SECCIÓN V. TERCERÍAS EN JUICIO EJECUTIVO

ARTÍCULO 320º.- Las tercerías que se deduzcan en juicio ejecutivo deben fundarse en el dominio o la posesión de los bienes embargados o en el derecho que el tercero tenga para ser pagado con preferencia al ejecutante.
Se substanciarán en piezas separadas, con el ejecutante y el ejecutado, por el trámite del juicio declarativo que corresponda, sin suspenderse el juicio ejecutivo.

ARTÍCULO 321º.- Si la tercería fuese de dominio o de posesión, se suspenderá la ejecución de la sentencia de remate hasta que aquélla se resuelva siempre que los recaudos acompañados por el tercerista justifiquen prima facie el derecho invocado o se preste fianza bastante para responder de los perjuicios que la suspensión irrogue.
Cuando la tercería fuese de mejor derecho, se ejecutará la sentencia hasta la realización de los bienes embargados, y se suspenderá el pago mientras aquélla se decida, aunque éste se solicite bajo la responsabilidad de los acreedores o con fianza.

ARTÍCULO 322º.- En uno y otro caso, si la tercería se tramitare ante un juez de mayor jurisdicción que el del juicio principal, la suspensión se ordenará por oficio.

ARTÍCULO 323º.- El tercerista de mayor derecho es parte en las actuaciones relativas al remate de los bienes.

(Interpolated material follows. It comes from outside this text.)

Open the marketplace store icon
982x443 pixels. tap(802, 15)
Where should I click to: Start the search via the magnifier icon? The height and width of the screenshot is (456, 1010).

ARTÍCULO 324º.- Sin perjuicio de lo dispuesto en los artículos precedentes, el tercero perjudicado por un embargo tendrá derecho a requerir su levantamiento liso y llano comprobando de inmediato su posesión actual. Esta gestión se resolverá previo traslado al embargante. La decisión será irrecurrible para el tercero y no afectará su derecho a deducir la tercería pertinente.

ARTÍCULO 325º.- La tercería de dominio deberá iniciarse dentro de los quince (15) días de la traba del embargo o desde que el interesado tuvo noticia de ella o desde que se rechazó el pedido autorizado en el artículo anterior, so pena de abonar las costas por su presentación tardía.